“Yeah, he pissed off the captain.”
Man, I had so many questions. Did Alfred piss off Keller before or after he died? Who threw a zombie in a prison cell? How was Logan so nonchalant about it?
Instead of flooding him with questions, I prodded around the wound. He had definitely been bitten twice: once by a small set of jaws, and then by someone with a much larger mouth. I rinsed out the wounds carefully with a rag dipped in saline, then hunted around in my kit for antibiotics. “How did this happen? You have two of them on you?”
He shook his head. “The kid latched onto me first. Should’ve popped him before he came at me, but…kids are…he’s a kid, you know?”
I had popped a Ralphie lookalike in the lake in Old Town Muldoon, so I just nodded. “So Big Poppa came after you while you were distracted with the kid?”
“No…the adult came after me…it was odd. She went for the exact same spot as the kid. Like she smelled the blood or something.” He peered up at me. “Ever heard of that?”
Doctor Samuels and everyone else I talked to had been adamant that the undead could track via sound, but nothing else—and that they definitely were not bloodhounds. I had no idea if that were the case, and I wasn’t exactly willing to go out there and do heavy experimentation on them. I liked science and all, but not that much.
I considered the wounds. If revenants were going after blood now…
No. Not happening.
“I’m sure it was a coincidence,” I said.
He sat quietly for a few moments as I mopped up his arm and started repairing the worst of the damage. “Gloria Fey, huh?” he finally asked. “Wanted traitor to the good old United States?”
“Does the United States exist anymore?”
His eyes narrowed slightly, as if sizing me up.
“That’s an honest question,” I added. “I only know about the Midlands Cluster. I guess there were things happening all over but I haven’t heard anything definite…”
“Neither have the rest of us. Maybe we weren’t supposed to know.”
I couldn’t tell if he believed that sentiment or if he was just trying to probe a little deeper into what I believed. “Gloria was doing what she thought was right,” I said.
“Aren’t we all.”
I held up the scissors. “You really want to sass me while I’m holding these?”
“Hey, I got no opinion on this. I’m just doing my job, feeding the people and sometimes training the fake soldiers.”
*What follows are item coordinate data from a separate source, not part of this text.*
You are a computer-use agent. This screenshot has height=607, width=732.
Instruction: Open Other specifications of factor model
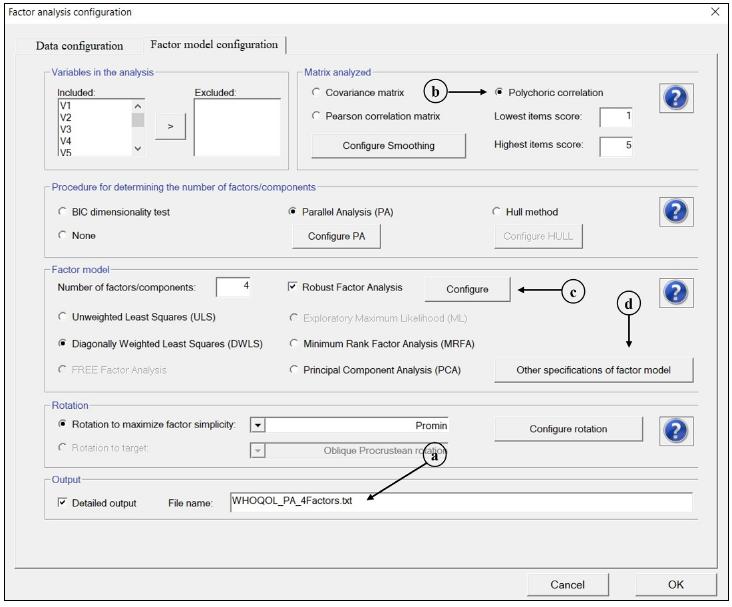click(593, 370)
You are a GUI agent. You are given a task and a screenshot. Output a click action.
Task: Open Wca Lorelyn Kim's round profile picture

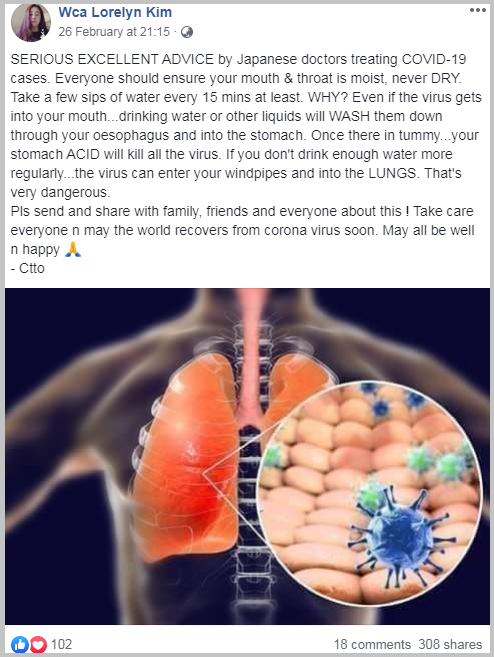tap(31, 23)
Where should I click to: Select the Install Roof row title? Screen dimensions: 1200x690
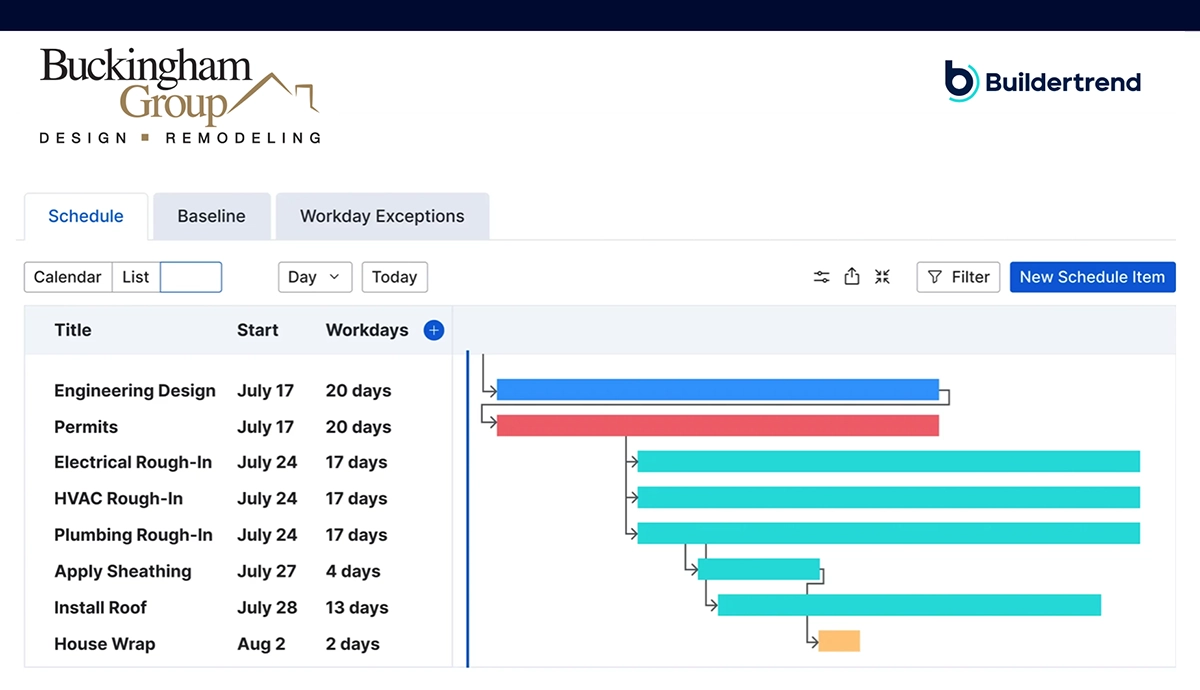[x=100, y=608]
I cut a length of gauze. “Fake soldiers? Is that a thing now?”
“We were training up a militia for a while. Durkee asked anyone with some gunning experience to step up and sign on, so my buddy and I did.” He paused. “But Keller didn’t like it, so now I’m on grub duty. Not as much fun.”
I lowered my voice. “Can we get something besides pastrami?”
“Not really.”
Hmph.
So Keller didn’t like militia. I could sort of see why not; he seemed like the kind of guy who needed to control every little thing, and citizen soldiers—or citizen zombie hunters, or whatever the militia was—could quickly spiral out of his grasp. Hammond had allowed the small Elderwood militia to do its own thing for the most part, provided Tony and Corporal Poltava, its leaders, didn’t ask them to do anything too insane. Keller would never permit it. No wonder he’d treated Tony with what seemed like near contempt for his so-called rank.
I paused in my work. “So what did you do before you were feeding the hungry, Mr…?”
“Logan. Specialist Logan Andrews.” He shot me what I suspected was his best smile.
I went back to my repairs. “And what did you specialize in?”
“Sniping.”
I stopped working on him. “You’re a sniper?”
“I am.”
“What the hell are you doing on a food truck? You should be out sniping the undead!”
Logan Andrews shrugged. “Honey, I’ve been asking myself that same question. I just follow orders.”
I supposed there was every possibility that this guy was not exactly the world’s best sniper. Still, Hammond had called up anyone who could hold a gun semi-properly and sent them on patrols and along the guard towers of Camp Elderwood. It had just seemed sensible. Why yank Logan off zombie detail entirely just because the militia wasn’t around?
More and more about Keller just didn’t entirely jive with me, but maybe that’s why I wasn’t running refugee camps.
“So, Logan Andrews, how often does…this…” I gestured to the tent full of injured soldiers, “…happen?”
His smile faded. “We’ve had security breaches right along, but lately they’ve been happening more and more often, and the city’s too damn big. We can’t patrol every fence we put up.” He watched me drip antibiotics into the wound. “Is that actually going to help?”
“You’re not going to turn into a revenant,” I said.
“Are you sure?”
I considered the wound—still fresh, still easily treated. “Ninety-nine percent sure.”